━━━━━ Input material

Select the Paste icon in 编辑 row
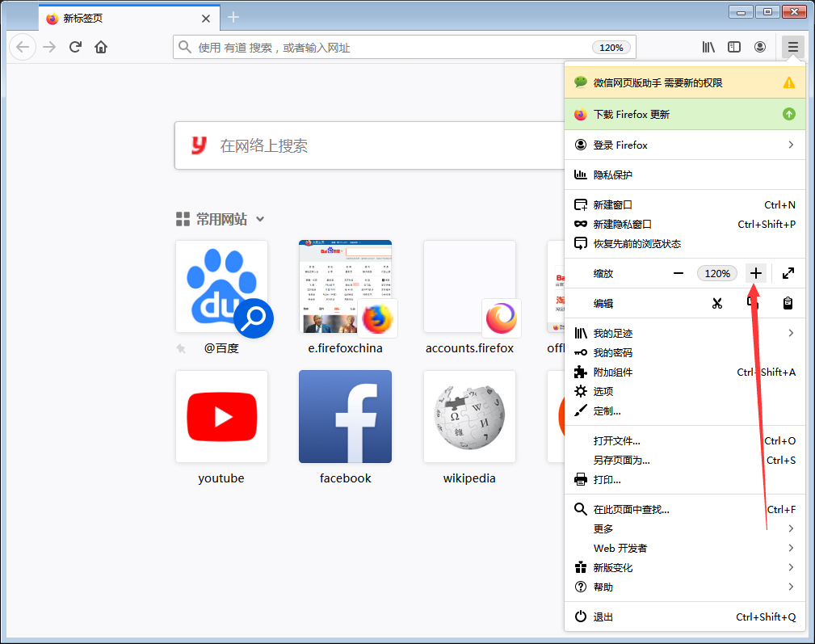Image resolution: width=815 pixels, height=644 pixels. pos(788,302)
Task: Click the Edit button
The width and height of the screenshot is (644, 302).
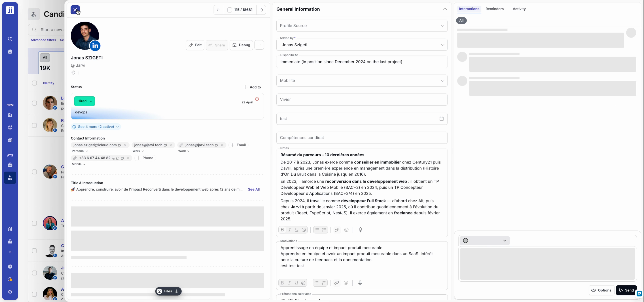Action: coord(195,45)
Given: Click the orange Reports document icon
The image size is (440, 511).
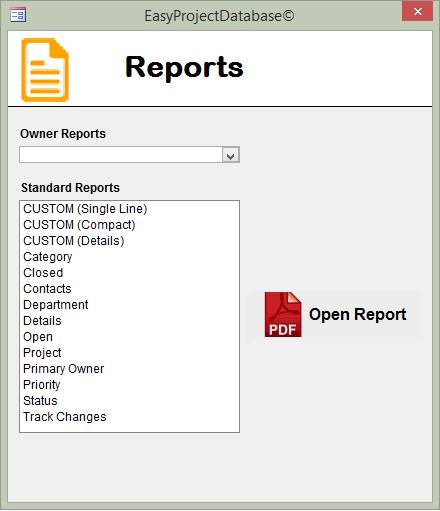Looking at the screenshot, I should pos(45,70).
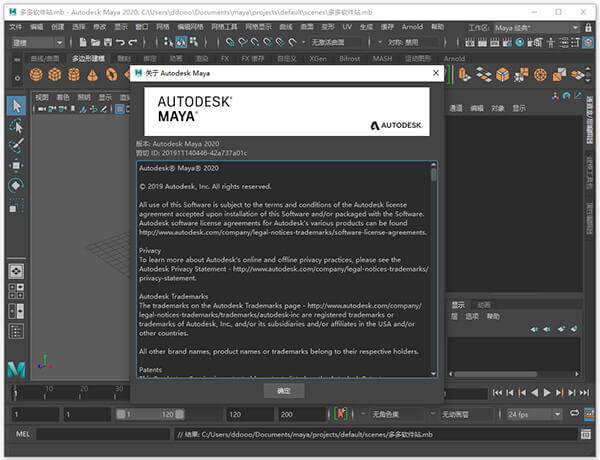The height and width of the screenshot is (460, 600).
Task: Toggle the playback loop icon
Action: pyautogui.click(x=574, y=413)
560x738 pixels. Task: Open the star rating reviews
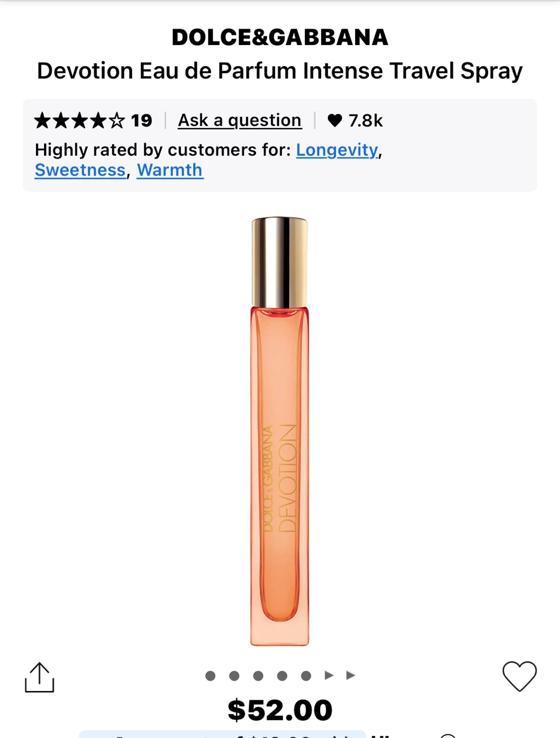(79, 121)
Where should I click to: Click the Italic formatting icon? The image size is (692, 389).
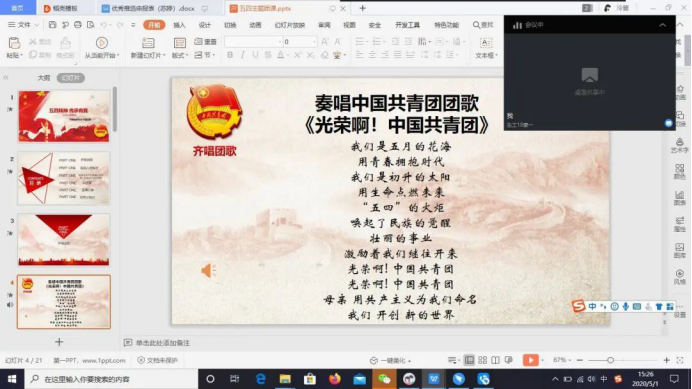242,55
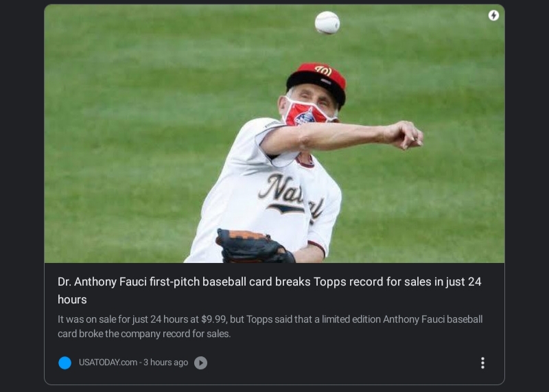The width and height of the screenshot is (549, 392).
Task: Open the Dr. Anthony Fauci headline
Action: click(270, 290)
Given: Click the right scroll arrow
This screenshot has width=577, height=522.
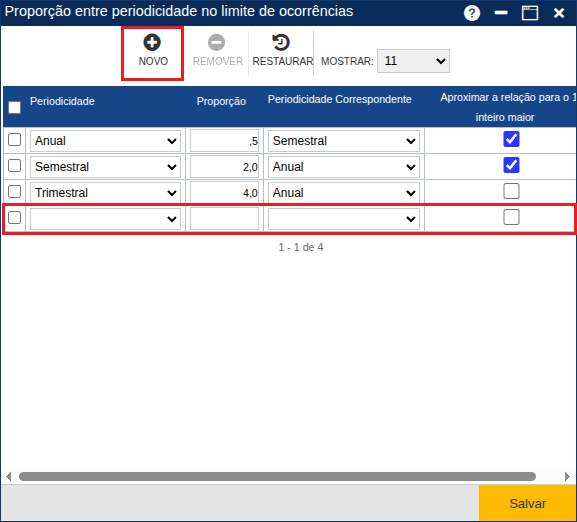Looking at the screenshot, I should (567, 476).
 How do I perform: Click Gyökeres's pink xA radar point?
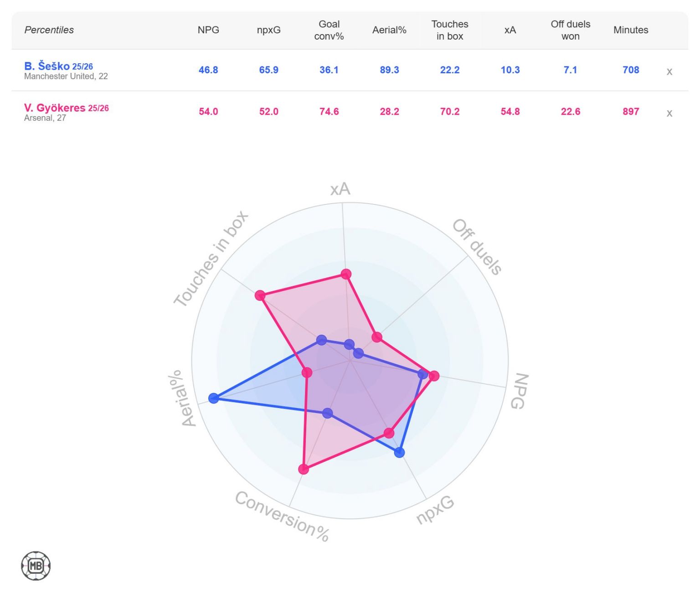pyautogui.click(x=346, y=274)
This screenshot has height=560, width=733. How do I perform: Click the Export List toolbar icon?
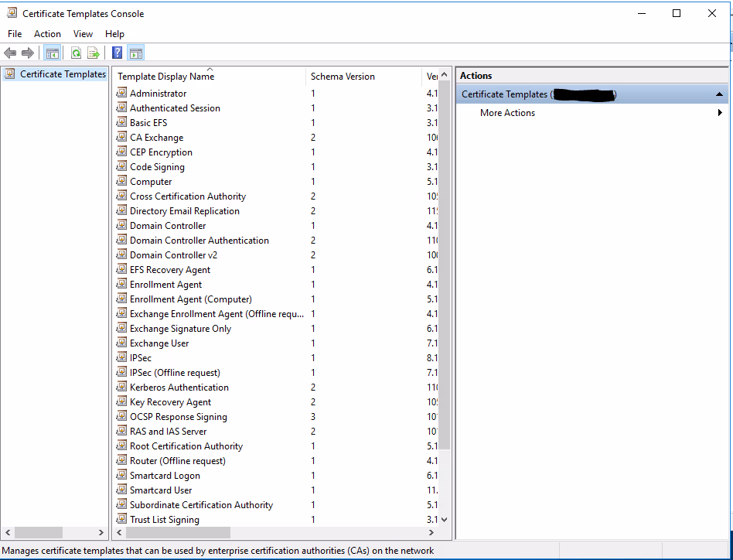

━━━━━━━━━━

- **Assigned task**
Only the lines from the one containing "Given: Click the orange Reports document icon" through the last line of the entries above should be copied, exactly as they are and without the pictures.

- **Answer to the exercise**
Given: Click the orange Reports document icon
The image size is (440, 511).
Looking at the screenshot, I should pos(45,70).
The height and width of the screenshot is (460, 600).
Task: Toggle the playback loop icon
Action: pyautogui.click(x=574, y=413)
560x738 pixels. Task: Open the star rating reviews
(79, 121)
Where should I click to: Click the Italic formatting icon? The image size is (692, 389).
242,55
The width and height of the screenshot is (549, 392).
Task: Open the Dr. Anthony Fauci headline
Action: click(270, 290)
Given: Click the right scroll arrow
This screenshot has width=577, height=522.
Looking at the screenshot, I should (567, 476).
 How do I perform: Click Gyökeres's pink xA radar point?
pyautogui.click(x=346, y=274)
This screenshot has height=560, width=733. How do I perform: Click the Export List toolbar icon?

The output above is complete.